## [SOURCE]
-- Start --

Johnny Staccato is an American private detective television series starring John Cassavetes which ran for 27 episodes on NBC from September 10, 1959 through March 24, 1960.

Synopsis
Titular character Johnny Staccato, played by John Cassavetes, is a jazz pianist/private detective. The setting for many episodes is a Greenwich Village jazz club belonging to his friend, Waldo, played by Eduardo Ciannelli. The show featured many musicians, such as Barney Kessel, Shelly Manne, Milt Holland, Red Mitchell, Red Norvo, and Johnny Williams. (Although the show was set in New York City, all of these men were closely identified with the West Coast jazz scene, and it was filmed largely in Los Angeles.) Elmer Bernstein composed both of the main theme tunes used and Stanley Wilson was music supervisor. Cassavetes also directed five episodes.

After its initial airing on NBC, ABC presented reruns of the series from March 27 to September 25, 1960.

On October 12, 2010, the series was released on Region 1 DVD by Timeless Media Group.

Episodes have aired on stations specializing in nostalgia programming, such as GetTV.

Notable guest stars

Warren Berlinger
Geraldine Brooks
Walter Burke
Elisha Cook, Jr. (twice)
Lloyd Corrigan
Frank DeKova
Norman Fell
Marianne Gaba
Ingrid Goude
Harry Guardino
Arline Hunter
Martin Landau
Michael Landon
Cloris Leachman
Ruta Lee
Sylvia Lewis
Charles McGraw
John Marley
Elizabeth Montgomery
Mary Tyler Moore
Susan Oliver
J. Pat O'Malley
Gena Rowlands
Vito Scotti
Dean Stockwell
Nita Talbot
Jack Weston

Production notes
Johnny Staccato aired at 8:30 p.m. Eastern on Thursdays opposite ABC's sitcom, The Real McCoys, created by Irving Pincus and starring Walter Brennan, Richard Crenna, and Kathleen Nolan, and CBS's western series, Johnny Ringo, starring Don Durant and Mark Goddard.

-- End --

## [TASKS AND EXERCISES]
(1) Answer these questions using the Johnny Staccato article:
(a) Who played Waldo, the owner of the jazz club?
(b) Which company released the series on Region 1 DVD?
(c) At what time and on which day of the week did the show air?
(2) Rewrite the records from the line containing "You are a GUI" through the end of the records, inclusive, renaming "Custom Register" to "Serial Number" and leaving everything else unchanged. Leave the pictures out.

## [GIVEN RECORDS]
-- Start --

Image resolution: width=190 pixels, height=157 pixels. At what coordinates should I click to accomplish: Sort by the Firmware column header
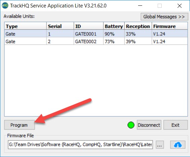point(170,26)
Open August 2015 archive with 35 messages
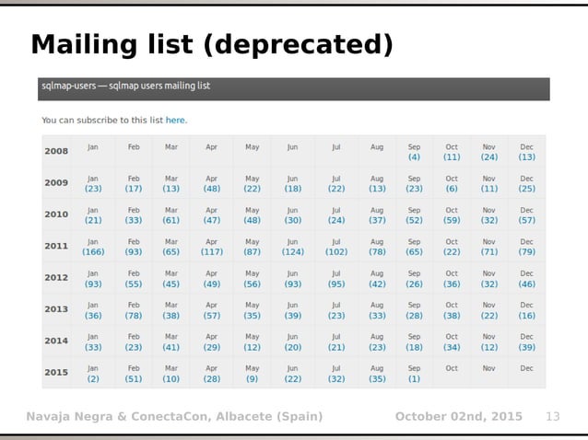The height and width of the screenshot is (440, 588). [377, 379]
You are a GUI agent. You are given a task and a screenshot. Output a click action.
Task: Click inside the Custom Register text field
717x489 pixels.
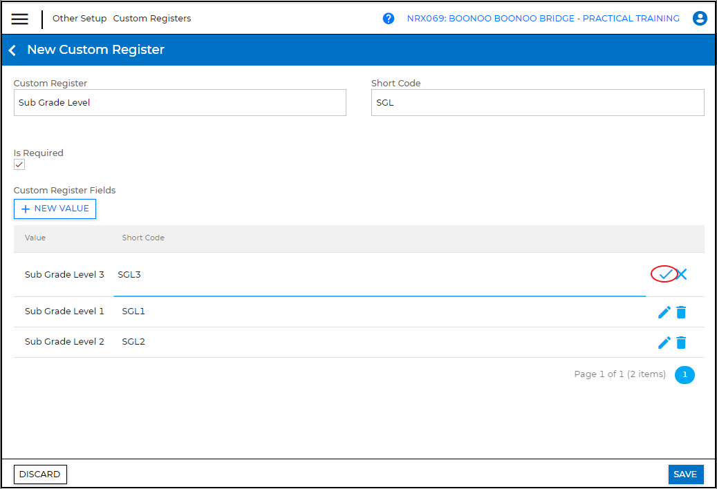tap(180, 102)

-- End --

## [TASK-BY-TASK OUTPUTS]
(1)
(a) Eduardo Ciannelli
(b) Timeless Media Group
(c) 8:30 p.m. Eastern on Thursdays

(2)
You are a GUI agent. You are given a task and a screenshot. Output a click action.
Task: Click inside the Serial Number text field
717x489 pixels.
tap(180, 102)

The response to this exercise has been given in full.